Ранним воскресным утром, когда за окном еще было темно, меня разбудил приглушенный звук какой-то возни, доносившийся из ванной. Усевшись на кровати, я почувствовала, что Алекса рядом нет. Тут я услышала, как в туалете слилась вода, а потом открылась вода в душе. Прошло довольно много времени – так много, что я уже подумывала встать и проверить, как дела у Алекса, – когда шум воды стих. Спустя несколько минут он вошел в темную комнату и скользнул в кровать рядом со мной, обнаженный.

– Ты в порядке?

– Слишком много крутых горок и мороженого. – Его голос звучал немного хрипло и утомленно. – Скоро приду в себя.

– Принести тебе что-нибудь?

– Нет.

Ночью мы занимались любовью, и Алекс чувствовал себя великолепно. Я повернулась, чтобы пощупать рукой его лоб и проверить, нет ли температуры. Мой собственный живот неприятно сжался при мысли о том, что я тоже могла подцепить инфекцию, пока мы целовались.

– Как ты себя чувствуешь, лучше не стало?

К моему удивлению, он разразился хриплым смехом:

– Я поправлюсь, малышка. Правда. Обещаю. Мне просто нужно немного поспать.

Я зевнула, не зная точно, сколько сейчас времени, лишь понимая, что еще довольно рано.

– А ты давно не спишь?

– Я вообще не спал.

– О, милый… – Я поерзала на простынях. – Какой ужас!

Он издал еще один хрип, который, видимо, должен был обозначать смех.

– Мне скоро станет лучше. Думаю, что теперь наконец-то смогу заснуть. Хорошо похвастаться съеденным накануне никогда не помешает.

Я наморщила нос:

– Фу…

Алекс откатился на свою сторону кровати, подальше от меня:

– Извини.

– Ничего страшного. Очень жаль, что ты себя плохо чувствуешь. Я точно не могу ничем тебе помочь?

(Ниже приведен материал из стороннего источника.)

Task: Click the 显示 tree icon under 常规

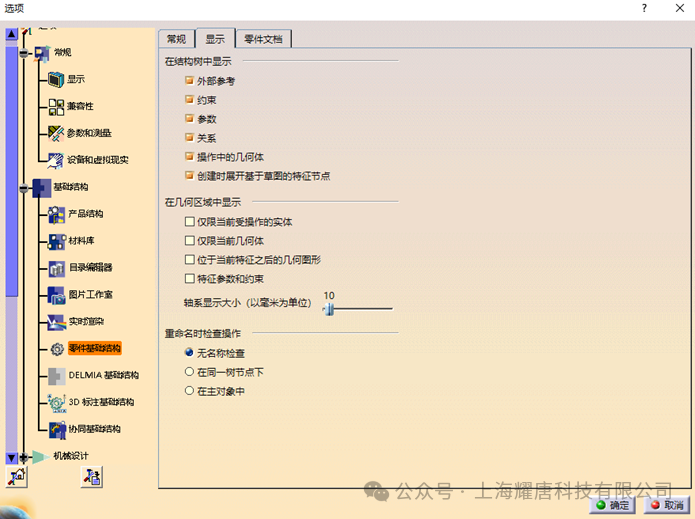Action: tap(56, 79)
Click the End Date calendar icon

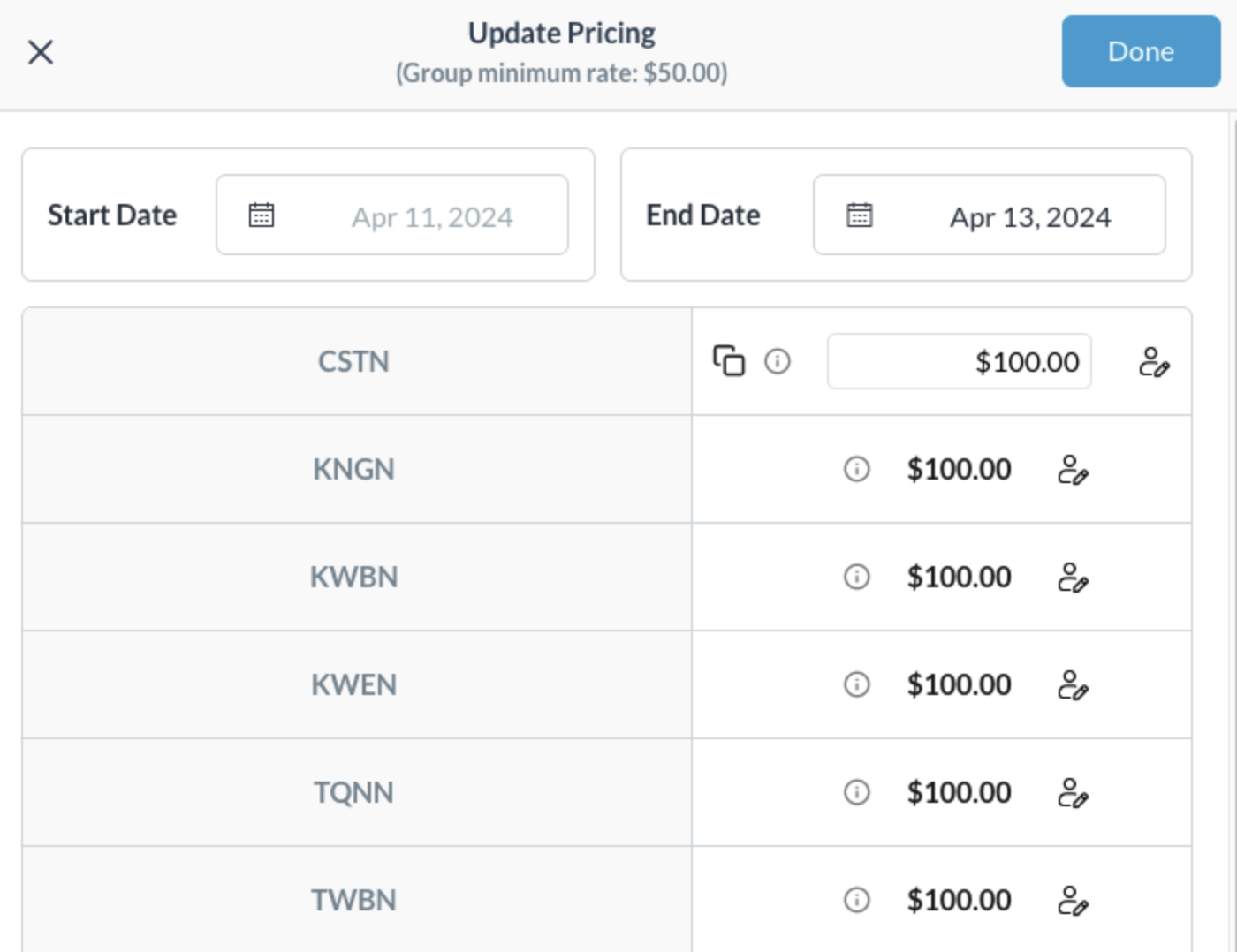tap(859, 215)
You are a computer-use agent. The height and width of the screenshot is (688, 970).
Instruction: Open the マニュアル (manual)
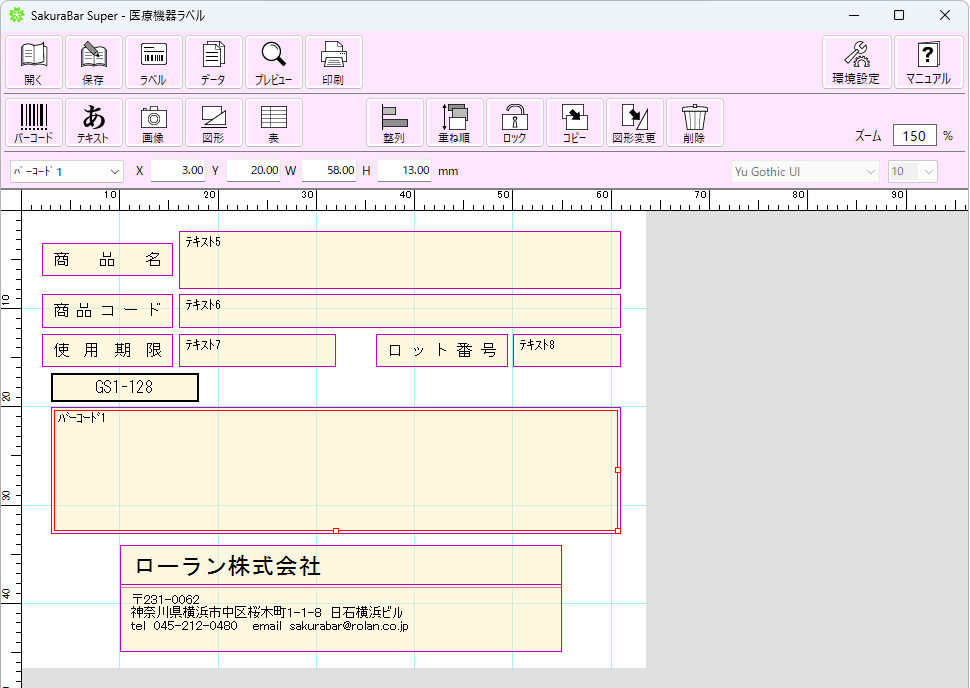coord(929,61)
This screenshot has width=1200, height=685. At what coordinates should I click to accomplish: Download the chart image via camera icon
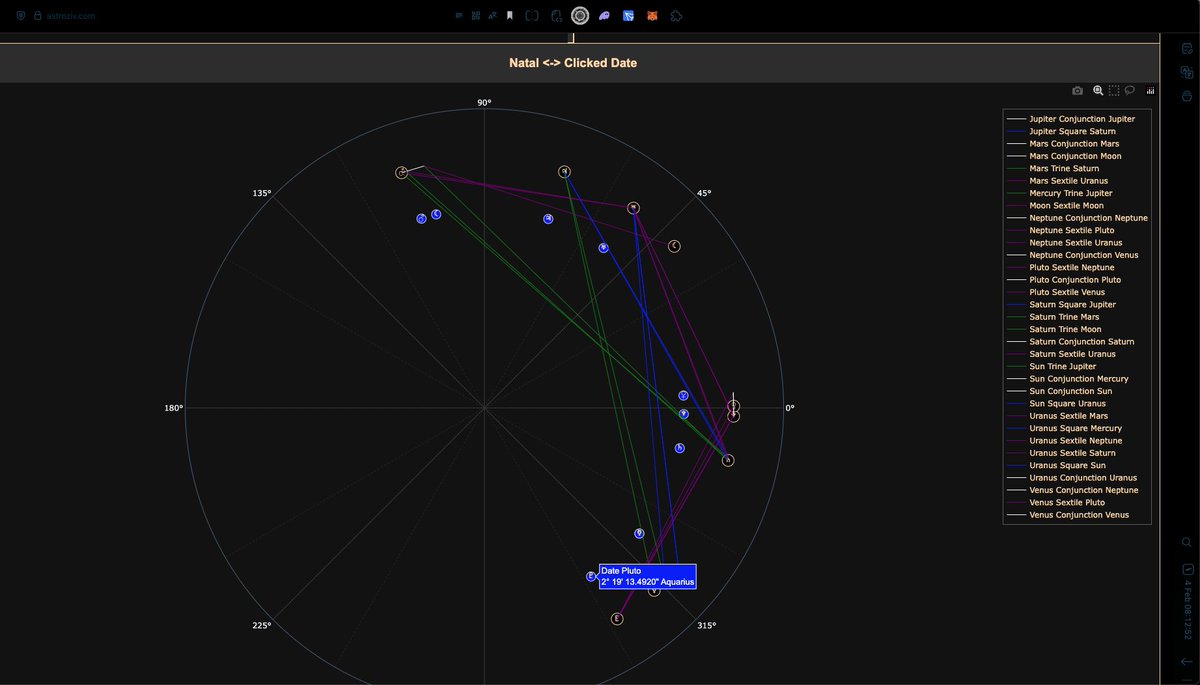(1076, 90)
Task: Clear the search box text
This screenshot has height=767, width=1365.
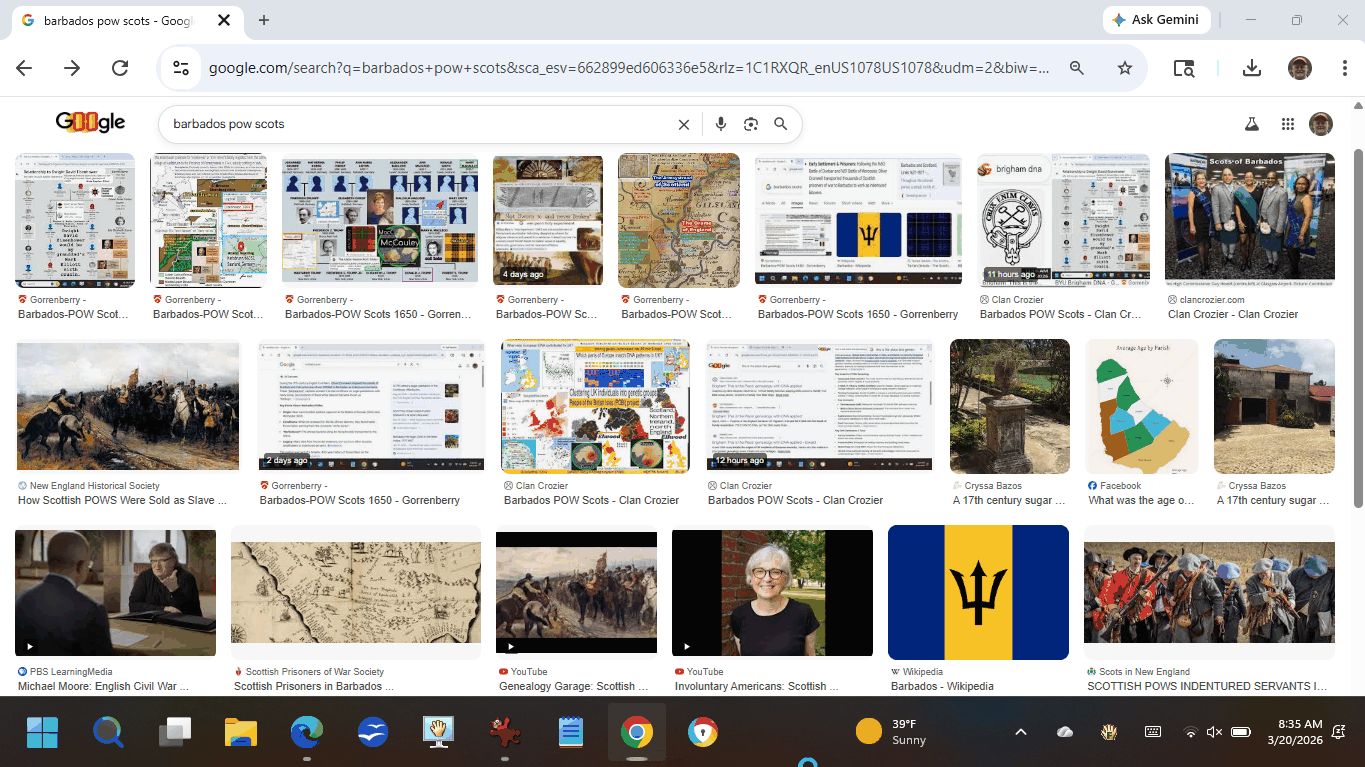Action: (684, 125)
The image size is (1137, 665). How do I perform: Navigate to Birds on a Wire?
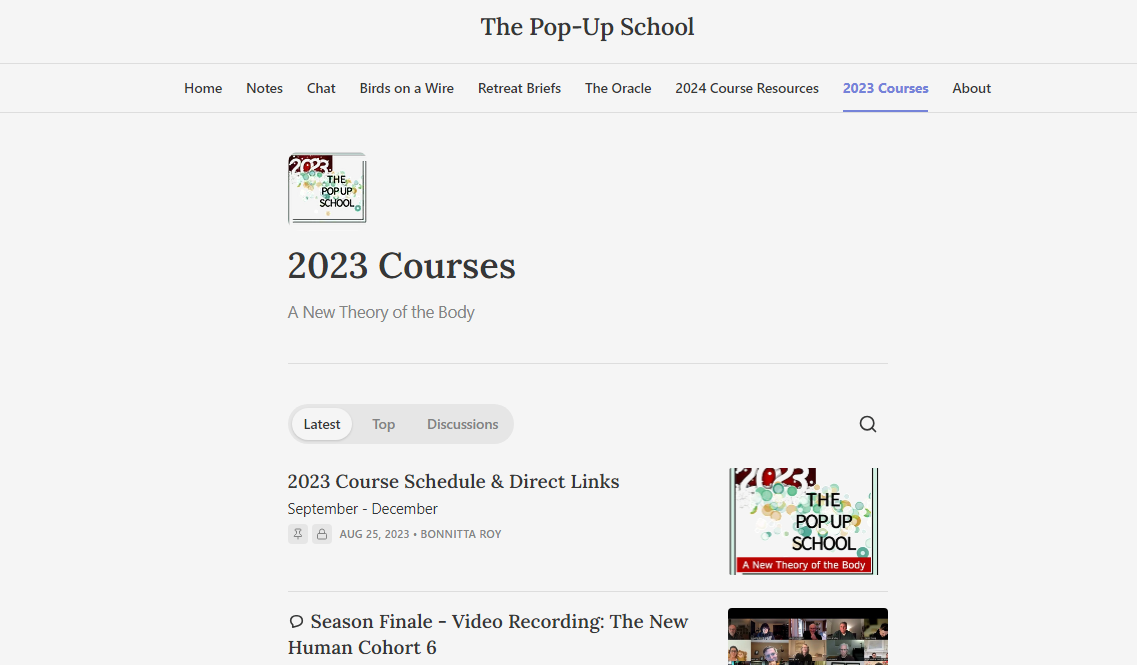tap(406, 88)
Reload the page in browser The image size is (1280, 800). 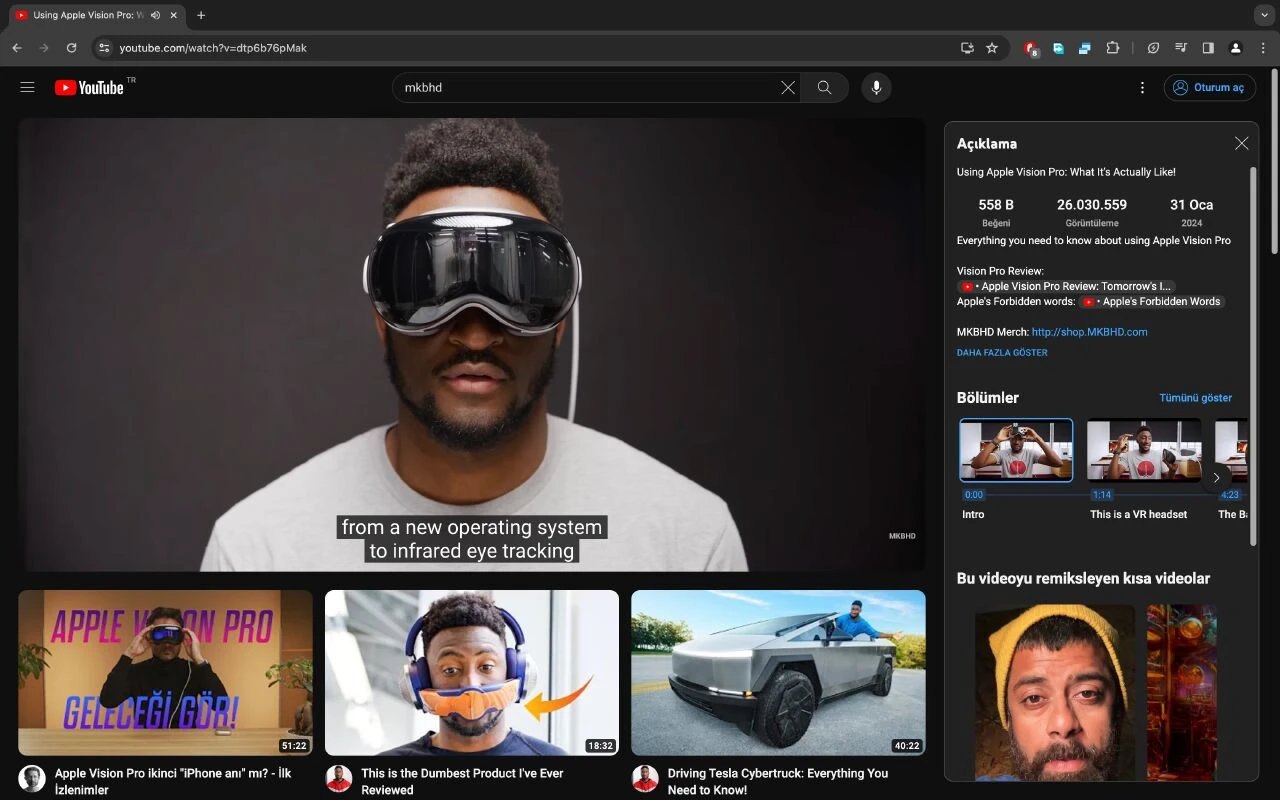(71, 48)
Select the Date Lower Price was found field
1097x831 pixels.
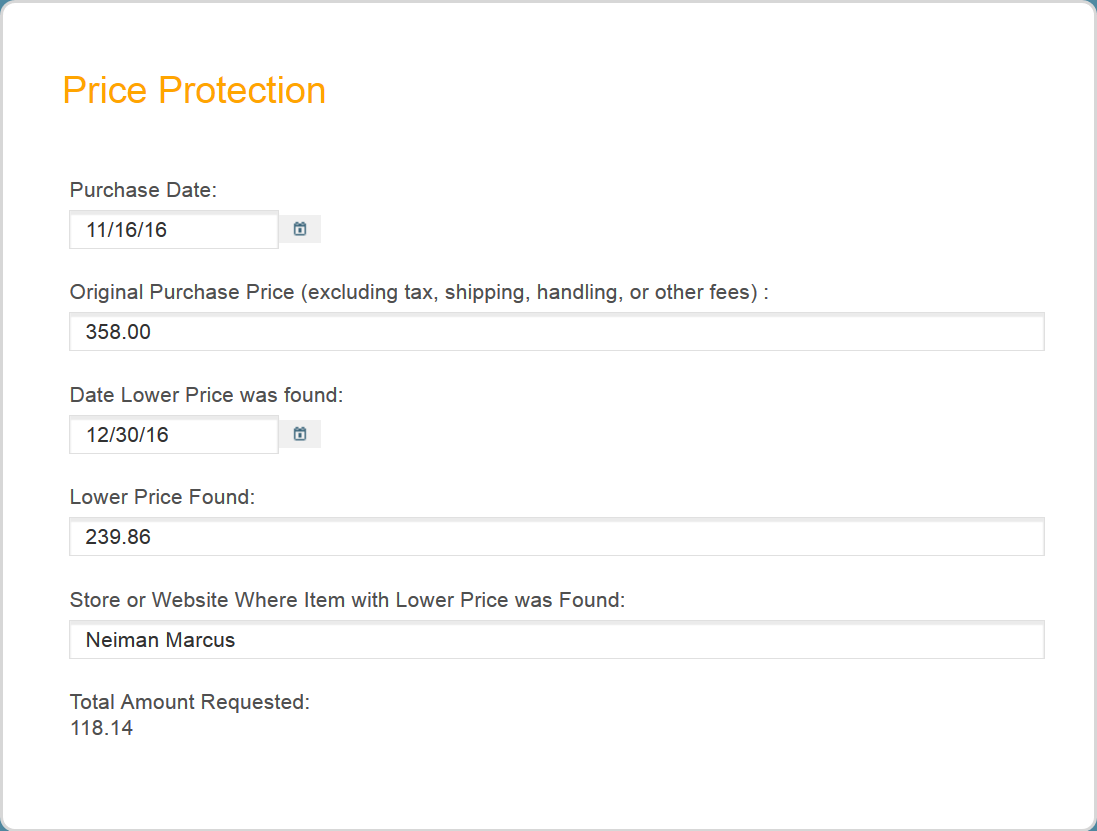coord(174,434)
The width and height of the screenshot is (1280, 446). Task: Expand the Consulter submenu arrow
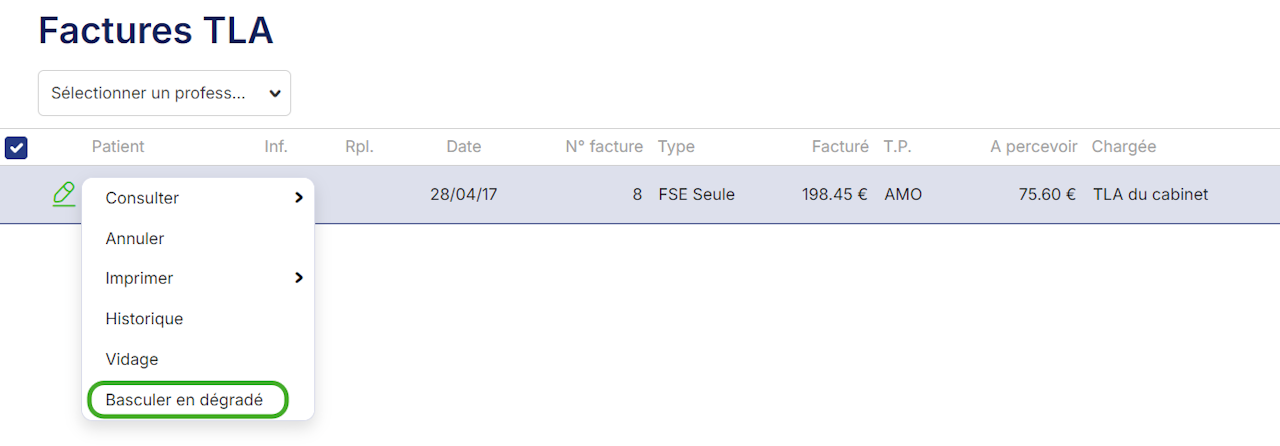298,198
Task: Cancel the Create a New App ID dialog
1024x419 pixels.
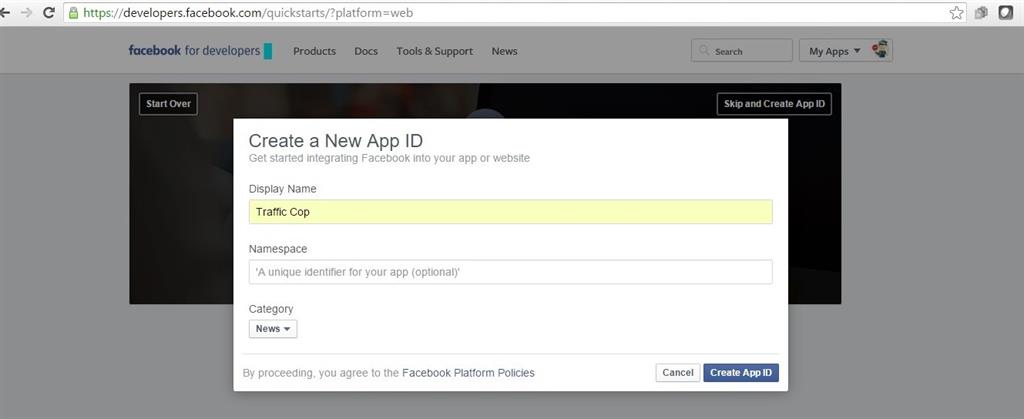Action: [677, 373]
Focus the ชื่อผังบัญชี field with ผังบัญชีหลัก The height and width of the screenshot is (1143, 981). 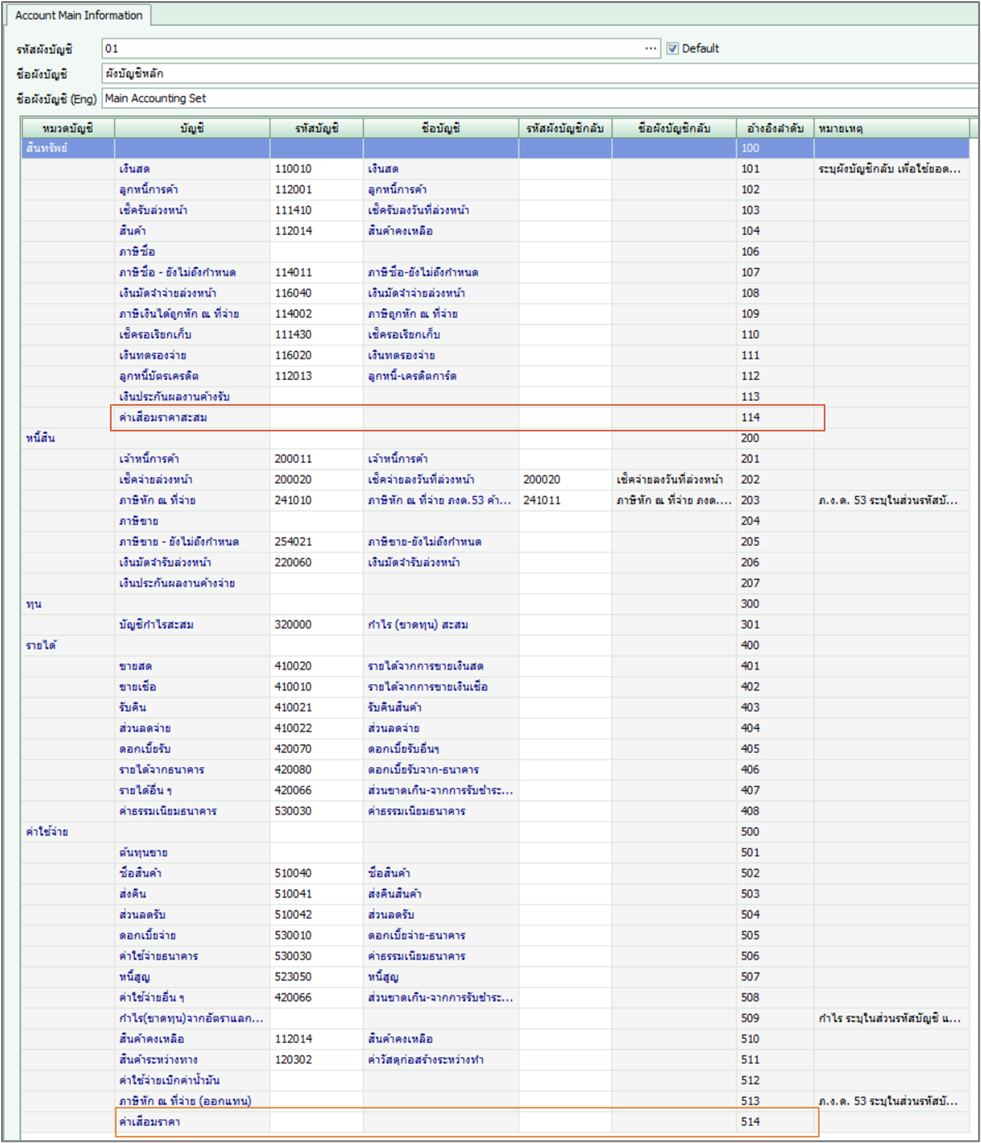(538, 74)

– Нет, я в порядке. В самом деле. Просто… – Поколебавшись, он прокашлялся. – Просто нужно было прочистить желудок, это все.

И вдруг я догадалась, в чем дело:

– Твои родители?

Алекс немного вздрогнул – то ли от недомогания, то ли от утвердительного кивка:

– Да. Черт.

Я положила руку ему на плечо:

– Мы не должны к ним ехать.

– Должны, – резко бросил Алекс в темноту. – И мы поедем.

Думаю, я понимала его, хотя мое сердце трепетало от волнения. Меня беспокоило то, что нервировало Алекса – настолько сильно, что он заболевал на глазах. Да и мое душевное спокойствие стремительно таяло.

– Хочешь поговорить об этом?

– Нет, не очень.

Я поняла и это, не став настаивать. Я потирала спину Алекса круговыми движениями и слушала звук его дыхания, пока, наконец, оно не стало тихим и медленным. Алекс заснул, и теперь настал мой черед мучиться от тревожных приступов тошноты и лежать, уставившись в темноту, не в состоянии уснуть.

– Вот мы и приехали. – Алекс потянул ручной тормоз, хотя мы находились не на возвышении, и выключил зажигание.

Мы оказались перед маленьким, но ухоженным домом с верандой на главной улице Сандаски. Впереди виднелась узкая подъездная дорожка, ведущая в стоящий неподалеку гараж. Я заметила маленькое крыльцо дома и черный ход. Серые каменные стены, обведенные черным контуры двери и оконные рамы. Черная шиферная крыша. Дверь, выкрашенная в красный цвет.

Алекс даже не шелохнулся, чтобы выйти из машины. Я тоже сидела, застыв на месте. Бросив взгляд на крошечный дом через лобовое стекло, я заметила, как задергалась занавеска на одном из окон.

– Малыш, мы не можем сидеть здесь вечно.

– Черт, – пробормотал он. – Да. Я знаю. Пойдем.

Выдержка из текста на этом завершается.